● TASK PROMPT
Where the string "computer" occurs in a line of the entries below, copy that line.

Stored records
_ _ _ _ _ _ _

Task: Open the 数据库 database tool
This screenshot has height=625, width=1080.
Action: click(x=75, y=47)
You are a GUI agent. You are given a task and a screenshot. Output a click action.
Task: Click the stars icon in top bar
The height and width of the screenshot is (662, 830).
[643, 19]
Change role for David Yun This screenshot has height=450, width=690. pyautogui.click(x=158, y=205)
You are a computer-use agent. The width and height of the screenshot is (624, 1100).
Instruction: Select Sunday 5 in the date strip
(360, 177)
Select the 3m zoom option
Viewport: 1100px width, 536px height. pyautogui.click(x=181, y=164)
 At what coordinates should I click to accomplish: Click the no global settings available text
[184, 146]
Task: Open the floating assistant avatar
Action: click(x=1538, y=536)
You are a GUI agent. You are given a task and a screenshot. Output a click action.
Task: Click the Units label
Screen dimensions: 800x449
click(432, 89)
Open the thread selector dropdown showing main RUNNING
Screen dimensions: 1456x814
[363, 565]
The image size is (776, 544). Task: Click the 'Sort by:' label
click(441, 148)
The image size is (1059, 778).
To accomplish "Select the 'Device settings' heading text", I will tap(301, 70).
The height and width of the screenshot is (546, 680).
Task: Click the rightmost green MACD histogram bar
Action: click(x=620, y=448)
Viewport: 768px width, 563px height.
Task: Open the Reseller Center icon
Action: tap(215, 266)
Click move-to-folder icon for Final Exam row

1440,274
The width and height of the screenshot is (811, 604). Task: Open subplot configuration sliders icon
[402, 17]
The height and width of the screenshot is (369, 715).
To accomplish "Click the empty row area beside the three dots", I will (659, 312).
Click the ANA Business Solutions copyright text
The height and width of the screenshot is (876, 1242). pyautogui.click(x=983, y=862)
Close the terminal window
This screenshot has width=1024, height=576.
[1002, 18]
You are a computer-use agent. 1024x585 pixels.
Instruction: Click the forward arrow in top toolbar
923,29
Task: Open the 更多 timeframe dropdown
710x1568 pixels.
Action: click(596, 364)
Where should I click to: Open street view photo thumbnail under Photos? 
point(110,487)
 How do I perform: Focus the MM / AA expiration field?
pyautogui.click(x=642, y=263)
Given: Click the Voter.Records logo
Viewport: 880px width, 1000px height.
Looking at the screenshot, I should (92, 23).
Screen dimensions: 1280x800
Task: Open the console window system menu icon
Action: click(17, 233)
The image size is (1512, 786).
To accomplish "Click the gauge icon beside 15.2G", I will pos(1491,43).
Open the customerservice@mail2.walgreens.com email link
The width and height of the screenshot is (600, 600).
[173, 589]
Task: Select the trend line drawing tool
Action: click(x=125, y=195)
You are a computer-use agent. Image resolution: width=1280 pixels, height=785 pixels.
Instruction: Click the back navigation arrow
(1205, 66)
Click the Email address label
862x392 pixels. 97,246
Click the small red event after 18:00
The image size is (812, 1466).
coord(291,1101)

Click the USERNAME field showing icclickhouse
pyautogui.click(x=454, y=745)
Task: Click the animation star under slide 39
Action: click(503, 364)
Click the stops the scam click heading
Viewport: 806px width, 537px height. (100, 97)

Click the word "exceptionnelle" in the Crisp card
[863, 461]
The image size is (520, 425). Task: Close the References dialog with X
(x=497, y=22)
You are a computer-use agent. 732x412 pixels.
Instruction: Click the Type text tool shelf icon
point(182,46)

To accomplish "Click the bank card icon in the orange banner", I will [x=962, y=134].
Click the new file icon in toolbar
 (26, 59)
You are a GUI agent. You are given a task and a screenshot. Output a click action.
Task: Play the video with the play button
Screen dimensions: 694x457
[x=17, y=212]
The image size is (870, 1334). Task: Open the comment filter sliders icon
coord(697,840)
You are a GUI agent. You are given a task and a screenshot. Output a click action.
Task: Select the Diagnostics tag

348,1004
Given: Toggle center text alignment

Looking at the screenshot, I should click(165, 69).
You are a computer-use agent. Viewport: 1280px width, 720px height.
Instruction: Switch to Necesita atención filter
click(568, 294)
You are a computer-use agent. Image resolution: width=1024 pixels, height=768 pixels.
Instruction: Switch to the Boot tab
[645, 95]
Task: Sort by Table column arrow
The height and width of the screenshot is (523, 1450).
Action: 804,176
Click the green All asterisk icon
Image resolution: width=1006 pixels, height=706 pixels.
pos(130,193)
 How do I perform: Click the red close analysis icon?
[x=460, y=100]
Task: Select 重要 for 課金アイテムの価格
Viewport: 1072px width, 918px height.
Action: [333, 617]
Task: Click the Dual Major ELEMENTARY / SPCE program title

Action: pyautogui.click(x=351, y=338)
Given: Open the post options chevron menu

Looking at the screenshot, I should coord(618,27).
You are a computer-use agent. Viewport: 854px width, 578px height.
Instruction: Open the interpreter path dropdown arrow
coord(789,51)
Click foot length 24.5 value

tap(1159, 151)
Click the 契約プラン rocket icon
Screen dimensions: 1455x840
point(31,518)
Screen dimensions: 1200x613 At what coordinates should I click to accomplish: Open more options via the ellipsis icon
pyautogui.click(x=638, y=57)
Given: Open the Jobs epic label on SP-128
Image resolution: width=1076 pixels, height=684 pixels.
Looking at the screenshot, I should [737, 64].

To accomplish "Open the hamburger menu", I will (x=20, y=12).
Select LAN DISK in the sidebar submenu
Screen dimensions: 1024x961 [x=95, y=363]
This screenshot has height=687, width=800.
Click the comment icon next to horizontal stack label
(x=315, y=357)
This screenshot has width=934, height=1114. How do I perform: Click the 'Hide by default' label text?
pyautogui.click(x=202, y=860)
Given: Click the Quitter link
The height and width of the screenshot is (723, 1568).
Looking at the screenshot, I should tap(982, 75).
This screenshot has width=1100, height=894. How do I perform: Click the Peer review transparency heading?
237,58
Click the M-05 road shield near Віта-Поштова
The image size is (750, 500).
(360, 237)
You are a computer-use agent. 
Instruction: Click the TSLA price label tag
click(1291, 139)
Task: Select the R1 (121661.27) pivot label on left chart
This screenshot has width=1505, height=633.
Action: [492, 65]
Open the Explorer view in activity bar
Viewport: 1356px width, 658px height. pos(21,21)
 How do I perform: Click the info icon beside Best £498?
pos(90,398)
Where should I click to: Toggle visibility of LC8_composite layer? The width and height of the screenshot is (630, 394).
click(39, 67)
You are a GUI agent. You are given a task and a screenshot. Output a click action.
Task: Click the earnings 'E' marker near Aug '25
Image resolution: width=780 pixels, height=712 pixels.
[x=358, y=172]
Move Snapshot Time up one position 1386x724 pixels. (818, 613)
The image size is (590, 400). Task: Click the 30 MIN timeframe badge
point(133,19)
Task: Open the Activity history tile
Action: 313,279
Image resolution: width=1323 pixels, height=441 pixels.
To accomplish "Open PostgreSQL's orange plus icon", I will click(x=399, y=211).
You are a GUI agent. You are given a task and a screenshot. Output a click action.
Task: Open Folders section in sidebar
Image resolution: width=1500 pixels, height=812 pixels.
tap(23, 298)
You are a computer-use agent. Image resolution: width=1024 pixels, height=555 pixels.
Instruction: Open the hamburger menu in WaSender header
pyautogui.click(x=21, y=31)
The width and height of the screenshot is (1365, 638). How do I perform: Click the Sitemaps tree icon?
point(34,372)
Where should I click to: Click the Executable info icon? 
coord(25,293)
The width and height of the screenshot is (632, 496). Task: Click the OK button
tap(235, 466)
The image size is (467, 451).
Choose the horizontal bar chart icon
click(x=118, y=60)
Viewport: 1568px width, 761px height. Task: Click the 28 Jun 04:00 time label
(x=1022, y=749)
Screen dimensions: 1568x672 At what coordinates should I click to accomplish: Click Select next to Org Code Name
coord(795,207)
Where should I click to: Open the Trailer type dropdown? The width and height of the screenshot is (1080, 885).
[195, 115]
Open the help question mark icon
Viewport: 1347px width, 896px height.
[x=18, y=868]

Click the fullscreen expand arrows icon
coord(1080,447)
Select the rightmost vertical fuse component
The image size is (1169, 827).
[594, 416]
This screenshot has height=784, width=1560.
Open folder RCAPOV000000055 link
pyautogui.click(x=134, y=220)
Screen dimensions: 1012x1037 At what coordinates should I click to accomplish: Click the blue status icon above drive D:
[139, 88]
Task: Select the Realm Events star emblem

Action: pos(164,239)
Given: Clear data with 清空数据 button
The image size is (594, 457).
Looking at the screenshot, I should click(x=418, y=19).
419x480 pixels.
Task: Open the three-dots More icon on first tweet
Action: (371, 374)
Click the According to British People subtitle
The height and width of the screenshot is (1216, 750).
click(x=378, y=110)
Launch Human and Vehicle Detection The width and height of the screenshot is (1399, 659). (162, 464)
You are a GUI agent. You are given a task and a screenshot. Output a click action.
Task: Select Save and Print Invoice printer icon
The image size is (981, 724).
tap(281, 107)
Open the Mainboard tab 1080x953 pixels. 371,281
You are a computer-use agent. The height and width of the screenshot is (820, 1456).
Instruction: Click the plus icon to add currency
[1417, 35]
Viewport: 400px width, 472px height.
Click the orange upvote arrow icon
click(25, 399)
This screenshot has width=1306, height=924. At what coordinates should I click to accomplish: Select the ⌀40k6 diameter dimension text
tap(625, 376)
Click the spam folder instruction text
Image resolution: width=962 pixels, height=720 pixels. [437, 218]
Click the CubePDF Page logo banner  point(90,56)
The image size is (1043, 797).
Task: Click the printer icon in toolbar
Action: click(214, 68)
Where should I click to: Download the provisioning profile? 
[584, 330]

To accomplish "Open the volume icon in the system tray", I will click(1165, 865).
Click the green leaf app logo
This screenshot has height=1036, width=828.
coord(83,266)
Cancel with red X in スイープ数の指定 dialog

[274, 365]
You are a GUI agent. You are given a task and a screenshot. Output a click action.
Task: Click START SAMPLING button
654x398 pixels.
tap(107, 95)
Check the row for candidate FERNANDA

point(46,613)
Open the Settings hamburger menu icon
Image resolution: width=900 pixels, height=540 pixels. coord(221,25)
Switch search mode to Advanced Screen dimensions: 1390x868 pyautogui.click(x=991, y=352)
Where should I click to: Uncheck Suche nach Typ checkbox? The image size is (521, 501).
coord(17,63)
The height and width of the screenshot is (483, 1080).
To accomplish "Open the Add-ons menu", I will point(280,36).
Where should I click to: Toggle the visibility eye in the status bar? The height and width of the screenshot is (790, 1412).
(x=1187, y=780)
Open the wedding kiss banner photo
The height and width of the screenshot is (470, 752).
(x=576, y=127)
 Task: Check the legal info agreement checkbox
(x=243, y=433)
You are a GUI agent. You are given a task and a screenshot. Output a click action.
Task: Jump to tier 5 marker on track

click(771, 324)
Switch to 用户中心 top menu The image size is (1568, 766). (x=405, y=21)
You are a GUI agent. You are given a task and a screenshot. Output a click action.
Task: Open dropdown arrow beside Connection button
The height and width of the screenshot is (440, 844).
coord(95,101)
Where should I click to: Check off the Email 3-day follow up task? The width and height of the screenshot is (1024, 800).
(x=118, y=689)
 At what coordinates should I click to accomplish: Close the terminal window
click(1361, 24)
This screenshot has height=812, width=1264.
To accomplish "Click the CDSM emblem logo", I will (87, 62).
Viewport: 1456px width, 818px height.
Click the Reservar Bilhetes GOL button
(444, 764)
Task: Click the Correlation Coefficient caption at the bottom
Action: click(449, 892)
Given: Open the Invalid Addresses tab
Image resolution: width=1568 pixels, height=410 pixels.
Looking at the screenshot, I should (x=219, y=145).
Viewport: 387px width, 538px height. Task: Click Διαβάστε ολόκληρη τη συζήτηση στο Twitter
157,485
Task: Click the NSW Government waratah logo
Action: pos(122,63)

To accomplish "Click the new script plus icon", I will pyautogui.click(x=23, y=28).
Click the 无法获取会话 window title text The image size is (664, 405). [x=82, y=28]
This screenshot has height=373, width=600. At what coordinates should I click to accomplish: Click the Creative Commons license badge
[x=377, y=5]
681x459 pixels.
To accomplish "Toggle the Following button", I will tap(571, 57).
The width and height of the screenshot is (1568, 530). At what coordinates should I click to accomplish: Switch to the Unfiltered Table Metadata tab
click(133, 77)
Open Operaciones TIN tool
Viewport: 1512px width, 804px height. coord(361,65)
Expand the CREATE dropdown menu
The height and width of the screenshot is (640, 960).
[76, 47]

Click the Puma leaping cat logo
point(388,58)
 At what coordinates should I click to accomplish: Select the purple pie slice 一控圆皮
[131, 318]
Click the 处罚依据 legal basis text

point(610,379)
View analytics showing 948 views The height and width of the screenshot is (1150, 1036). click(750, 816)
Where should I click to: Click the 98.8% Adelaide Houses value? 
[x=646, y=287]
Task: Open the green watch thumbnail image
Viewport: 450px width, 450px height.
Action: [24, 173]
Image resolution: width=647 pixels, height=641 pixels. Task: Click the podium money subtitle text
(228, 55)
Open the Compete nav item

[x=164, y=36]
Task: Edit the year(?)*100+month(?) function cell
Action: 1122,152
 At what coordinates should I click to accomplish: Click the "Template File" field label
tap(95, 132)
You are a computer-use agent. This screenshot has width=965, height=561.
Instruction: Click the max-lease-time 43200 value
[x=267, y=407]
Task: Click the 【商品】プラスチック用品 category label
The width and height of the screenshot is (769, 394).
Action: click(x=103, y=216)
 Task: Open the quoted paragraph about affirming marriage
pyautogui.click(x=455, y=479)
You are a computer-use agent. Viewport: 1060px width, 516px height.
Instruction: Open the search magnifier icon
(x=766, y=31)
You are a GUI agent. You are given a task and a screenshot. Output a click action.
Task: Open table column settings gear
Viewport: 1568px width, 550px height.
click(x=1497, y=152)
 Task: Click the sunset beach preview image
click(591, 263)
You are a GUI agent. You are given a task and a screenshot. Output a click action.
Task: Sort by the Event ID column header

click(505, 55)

_ _ _ _ _ _ _

● SOLUTION FOR THIS TASK
You are a computer-use agent. The width and height of the screenshot is (624, 1100).
You are a computer-use agent. 1024x585 pixels.
You are a computer-use agent. Image resolution: width=1280 pixels, height=785 pixels.
You are a computer-use agent. 732x412 pixels.
You are a computer-use agent. Viewport: 1280px width, 720px height.
You are a computer-use agent. Image resolution: width=1024 pixels, height=768 pixels.
You are a computer-use agent. Viewport: 854px width, 578px height.
You are a computer-use agent. 
You are a computer-use agent. Image resolution: width=1024 pixels, height=555 pixels.
You are a computer-use agent. The height and width of the screenshot is (820, 1456).
You are a computer-use agent. This screenshot has width=965, height=561.
You are a computer-use agent. Viewport: 1060px width, 516px height.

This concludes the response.